Persistence of seizure activity without signs of active brain pathology is usually an indication that the Human Development Treatment Program, particularly the correction of unfavorable environmental factors and especially the need for increased oxygen availability, is not being sufficiently vigorously pursued.

Thus, by means of the principles and procedures employed in IAHP Human Development Treatment Programs, which greatly advance the rate of neurological growth and maturation, the cortex acquires the controlling functional position and the working relationships with cerebellum and reticular system necessary to prevent the release of the reflex mechanism for seizures. This process is the same as that by which a child achieves bowel and bladder control and the submergence of other deep seated neurological responses such as the Babinski and the startle. These principles and procedures are also well known to IAHP parents.

Conclusion

Experience with modern anticonvulsant drugs over the 40 years since their introduction shows that:

1. Their use is not based on sound physiological rationale.

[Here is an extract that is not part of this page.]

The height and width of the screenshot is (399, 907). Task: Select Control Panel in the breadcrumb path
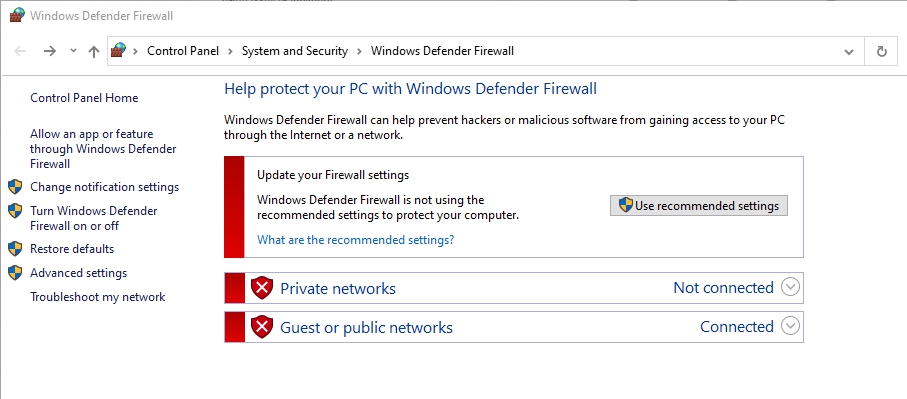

2. Their use in children causes intellectual dulling and stupefaction, often sufficient to interfere seriously with developmental processes already impaired by brain injury, among them those which normally lead to control of reflex seizure mechanisms.

3. Their use is often accompanied by many other undesirable side effects, some developing insidiously but nonetheless capable of serious impact on health.

4. Their effectiveness in controlling seizures, which is the only purpose for their use, is at best highly questionable.

5. Their present-day continuing use ignores the newer knowledge of neurophysiological mechanisms and of the effects of maturation and development on these mechanisms.

6. Their toxic or fatiguing actions on the cerebellum, combined with their depressing effects on the cerebral cortex, often tend to release seizure mechanisms with the result that instead of suppressing seizures these drugs may encourage their occurrence.

7. The physiological key to the prevention or control of seizures is the attainment of the highest possible level of cerebral cortical function in its relation with the cerebellum and the reticular system. By their action in interfering with such an attainment anticonvulsant drugs negate this fundamental conceptual principle.